Tokyo Olympics: After Amit Panghal's Shock Exit, Coaches Dissect What Went Wrong
Tokyo Olympics: It was something that never happened before, Amit Panghal was never been dominated like this said Indian Boxing High-Performance Director Santiago Nieva after Panghal's shocking loss.
- Amit Panghal lost to Colombia's Yuberjen Martinez in the Round of 16
- Yuberjen Martinez won Round 2 and 3 against Amit Panghal
- Amit was never been dominated like this: BFI High-Performance Director
It was a loss that not many saw coming, that's how good Amit Panghal (52kg) has been for the past four years but on Saturday, he suffered the first big setback of his career, unfortunately for him, it happened at the Olympics. It was something that has "perhaps never happened before", world number one flyweight Panghal being dominated. The spunky Army boxer had never been pushed to the back-foot like he was here this morning by Colombia's Yuberjen Martinez, the light flyweight silver-medallist from the Rio Games. "Yes, I don't think he has been dominated like this before. All his losses have also been close, he never lets this happen," Indian Boxing High-Performance Director Santiago Nieva told PTI, the disappointment hard to miss in his voice.
So what went wrong, was it the pace of the Colombian? Or the relentless body shots? Or was Panghal not up to it?
"It is never just one factor. He would have liked an evening bout, he somehow prefers that but it is not an excuse to not do well. He had struggled against this guy in sparring. When we were in Italy, he was struggling against him in sparring, on all three occasions," the Swede said.
"He was getting tired. Now, you can say it is a conditioning issue but this never came up against any other boxer he has fought and he has fought some world-class boxers, beaten them too," he reasoned.
"We tried another boxer of the same class (Asian silver-medallist Deepak Kumar) during the Italy training stint, even he struggled badly against this guy. Martinez is relentless."
It has been an underwhelming performance from the country's five male boxers so far after a fantastic buildup. Only Satish Kumar (+91kg) has managed to win his opening bout and he too sustained a couple of cuts which would have a bearing when he takes the ring against reigning world champion Bakhodir Jalolov on Monday.
Vikas Krishan (69kg) fought with an injury and the debutant duo of Manish Kaushik (63kg) and Ashish Chaudhary (75kg) were also not up to it in their opening-round losses. But the defeat that is going to sting the most is Panghal's. He came in as the overwhelming favourite for a medal and has been sent packing after his very first outing.
Nieva did not believe that Martinez was some sort of an unbeatable machine that Panghal couldn't have outwitted but admitted that the Colombian upstaged the Haryana-boxer in pace and aggression. "He did not have a great defence, it is just that he was landing some 100 punches in a minute. Amit could not keep pace with him, which was a first because he usually sets the pace," he said.
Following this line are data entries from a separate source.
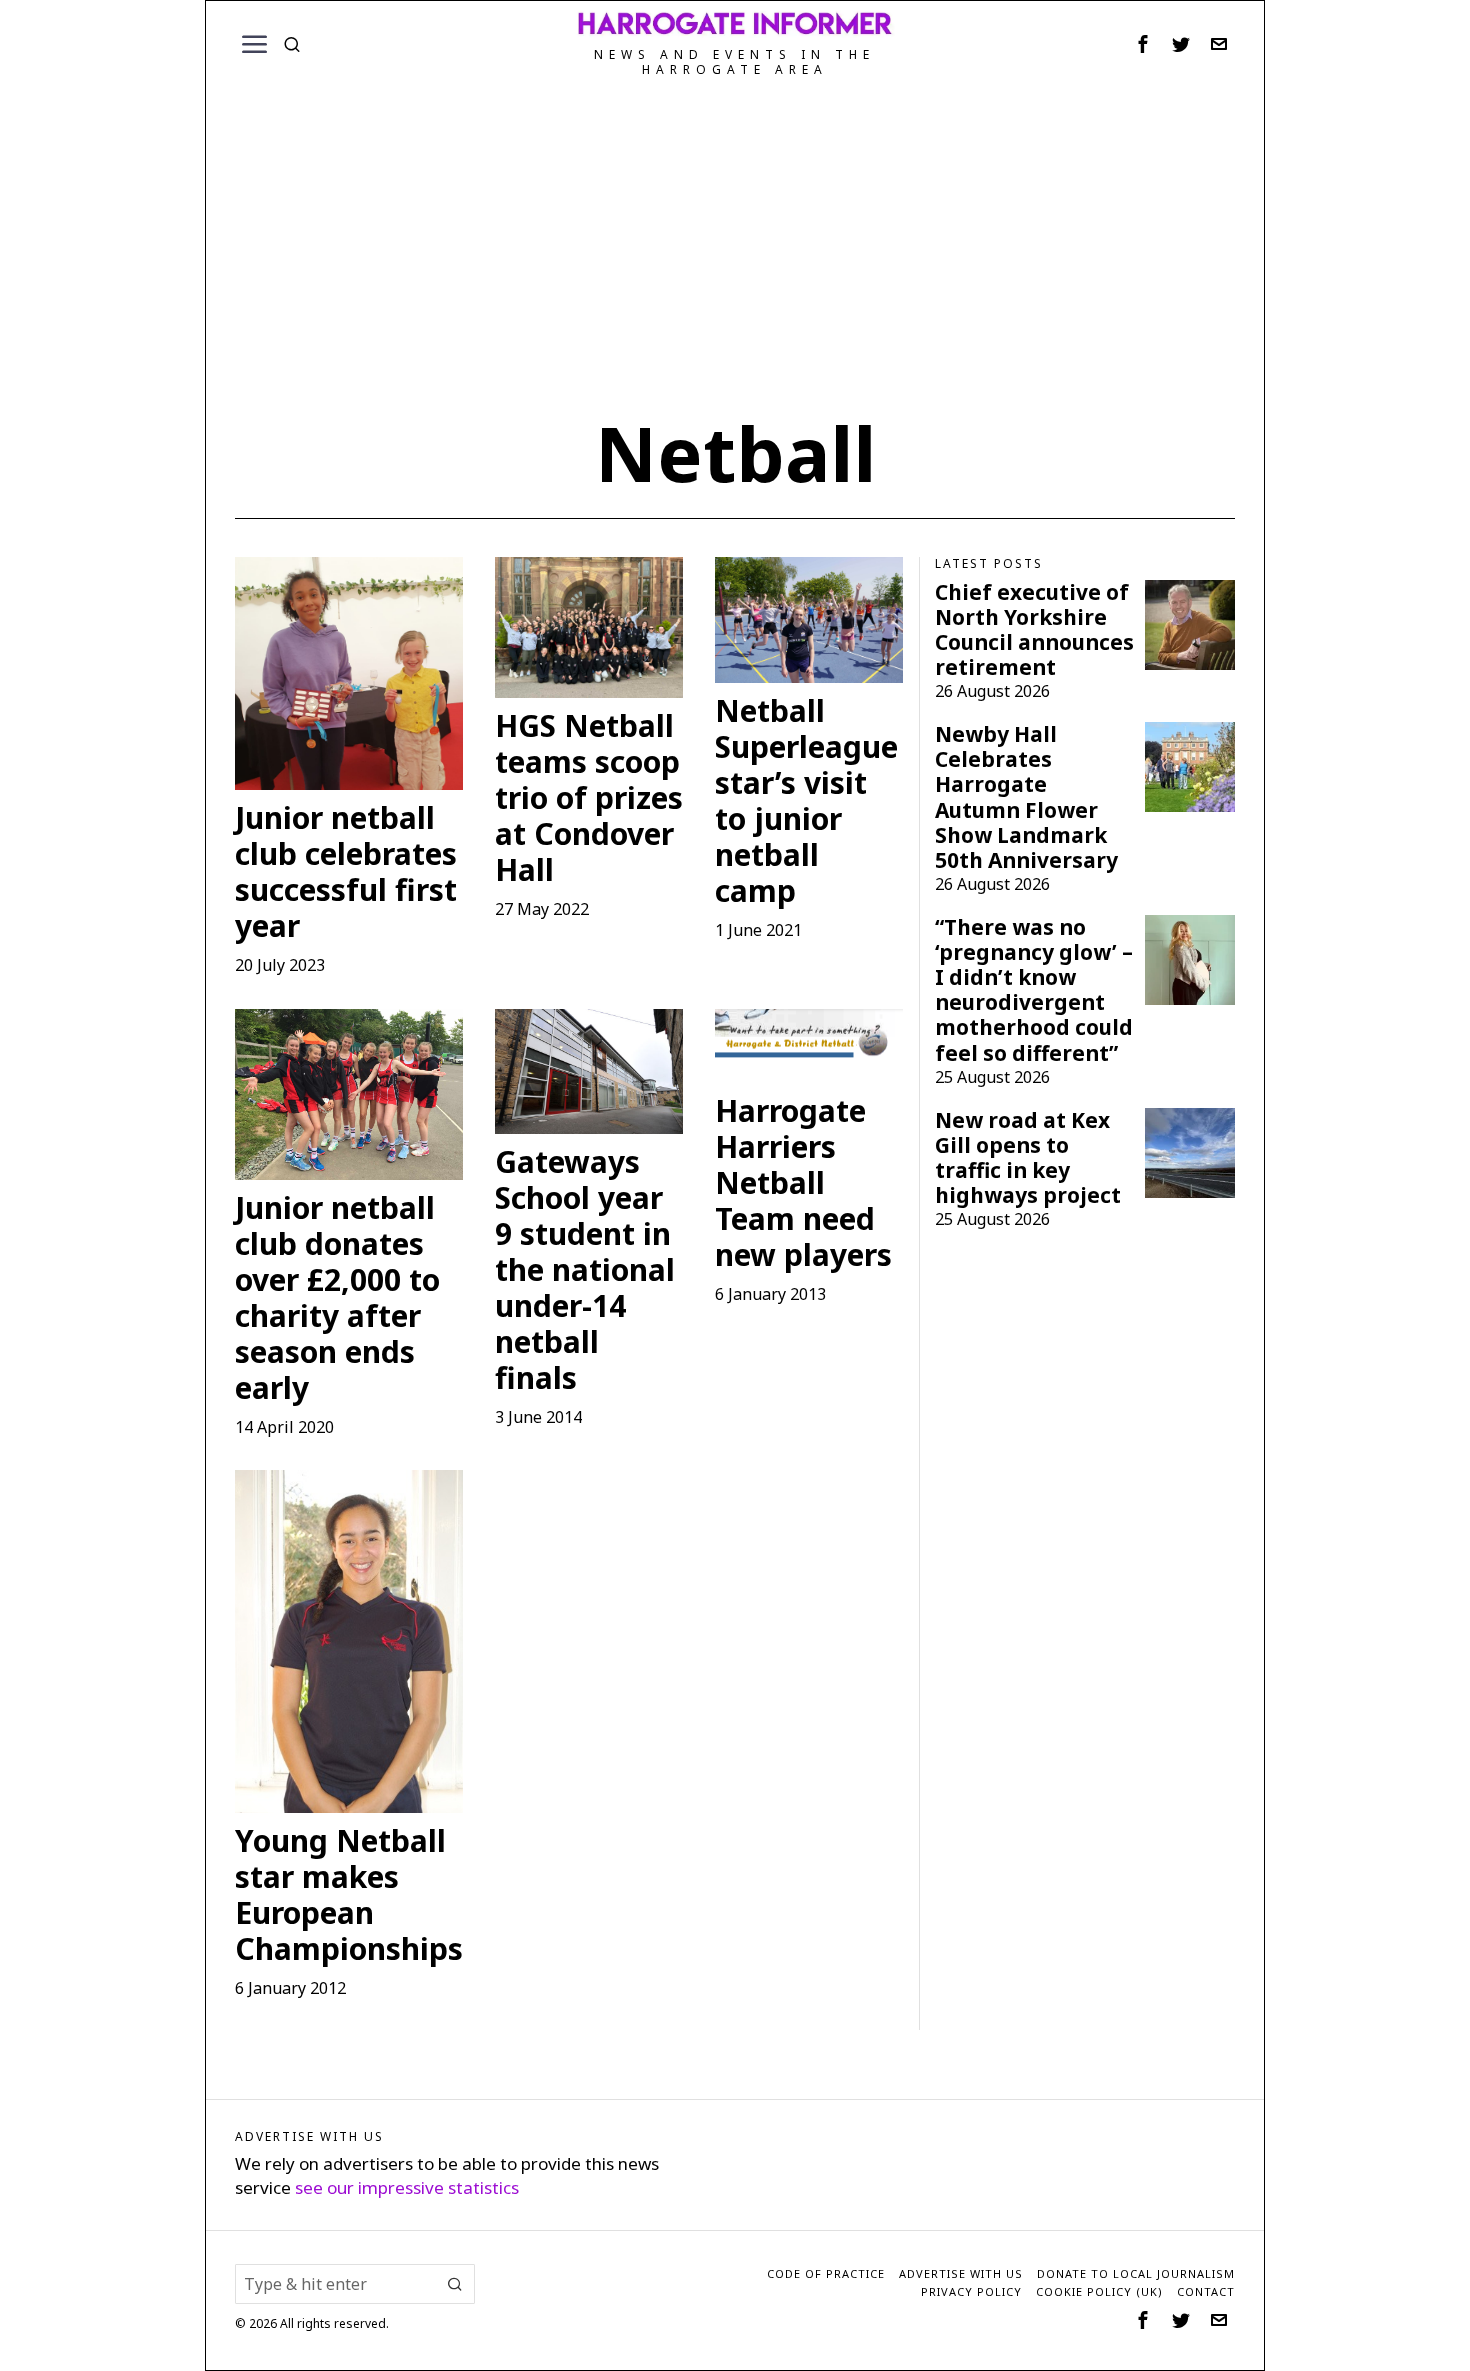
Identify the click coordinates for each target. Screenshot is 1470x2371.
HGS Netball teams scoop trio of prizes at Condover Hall (589, 798)
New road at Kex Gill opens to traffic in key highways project (1028, 1158)
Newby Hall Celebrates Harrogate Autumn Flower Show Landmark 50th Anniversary (1026, 797)
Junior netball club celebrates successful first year (346, 872)
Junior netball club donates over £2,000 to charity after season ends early (337, 1298)
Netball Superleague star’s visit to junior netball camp (806, 801)
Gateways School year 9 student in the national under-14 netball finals (585, 1270)
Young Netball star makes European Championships (349, 1895)
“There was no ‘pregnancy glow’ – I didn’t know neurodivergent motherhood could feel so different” (1034, 990)
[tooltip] (1143, 44)
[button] (455, 2284)
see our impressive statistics (407, 2187)
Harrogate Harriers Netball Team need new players (803, 1183)
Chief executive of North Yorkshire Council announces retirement (1034, 630)
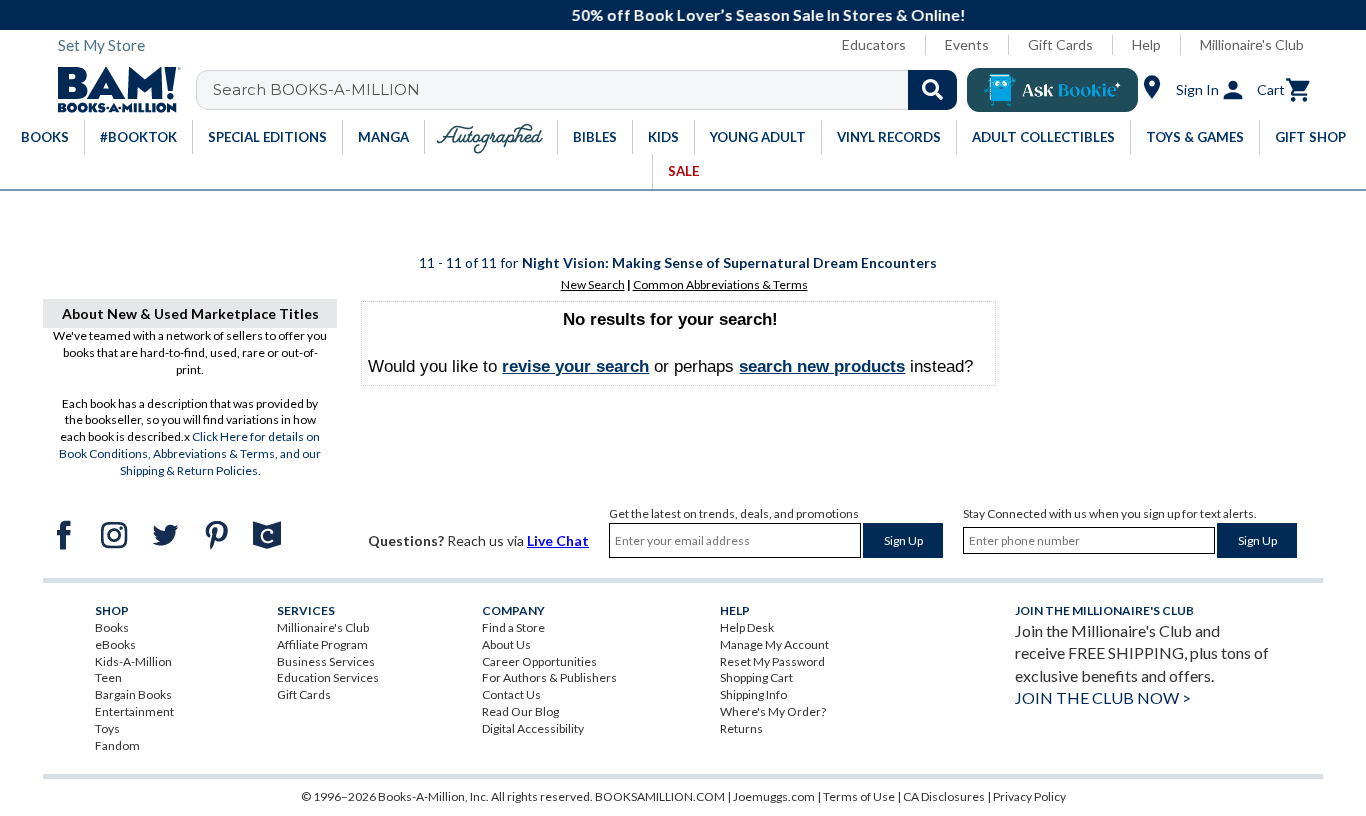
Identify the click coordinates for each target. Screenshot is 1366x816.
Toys (107, 728)
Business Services (326, 661)
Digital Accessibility (533, 728)
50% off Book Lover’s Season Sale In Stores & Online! (694, 14)
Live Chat (558, 540)
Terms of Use (859, 796)
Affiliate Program (322, 644)
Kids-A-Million (133, 661)
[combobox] (589, 90)
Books (112, 627)
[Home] (112, 90)
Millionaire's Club (1252, 44)
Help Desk (747, 627)
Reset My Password (772, 661)
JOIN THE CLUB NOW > (1103, 697)
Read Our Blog (520, 711)
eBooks (115, 644)
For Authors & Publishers (549, 677)
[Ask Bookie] (1052, 90)
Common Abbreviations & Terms (720, 284)
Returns (741, 728)
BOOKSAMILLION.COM (660, 796)
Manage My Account (774, 644)
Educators (874, 44)
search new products (822, 366)
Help (1146, 44)
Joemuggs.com (774, 796)
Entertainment (134, 711)
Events (967, 44)
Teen (108, 677)
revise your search (575, 366)
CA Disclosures (944, 796)
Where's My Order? (773, 711)
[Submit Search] (932, 90)
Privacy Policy (1029, 796)
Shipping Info (753, 694)
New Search (593, 284)
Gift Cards (1060, 44)
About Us (506, 644)
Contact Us (511, 694)
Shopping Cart (756, 677)
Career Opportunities (539, 661)
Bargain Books (133, 694)
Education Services (328, 677)
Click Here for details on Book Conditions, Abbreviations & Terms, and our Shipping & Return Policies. (190, 453)
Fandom (117, 745)
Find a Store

The 25-year-old definitely does and this morning's result cannot undermine his record. Panghal has been India's most successful male boxer in the past four years, during which he became the country's first world championships silver-medallist and Asian Games gold-medallist. He has also won a medal every time he has taken the ring in the Asian Championships, including a gold. Those achievements don't come easy.
"But we tend to look at things in a black and white manner. A loss always hurts and this hurts, he is hurt too. The right approach would be to try and refocus, forget this and learn from mistakes but it would sound cliched to everyone right now.
"But that's the way to go because we have a world championship coming up in a few months time," Nieva said. National head coach C A Kuttappa can foresee the barrage of criticism coming their way.
"We would have liked it to be better, none more than the boxers but it hasn't been the case and we are disappointed. I can understand the criticism that will come and we accept that," he said.
For Nieva, who joined the Indian camp in 2017, it is clearly a huge setback and he acknowledges that but he does not want to get into the talk on what the future holds in the middle of the campaign just yet.
"I have no idea what will happen. I can only say that we have tried our best," he said.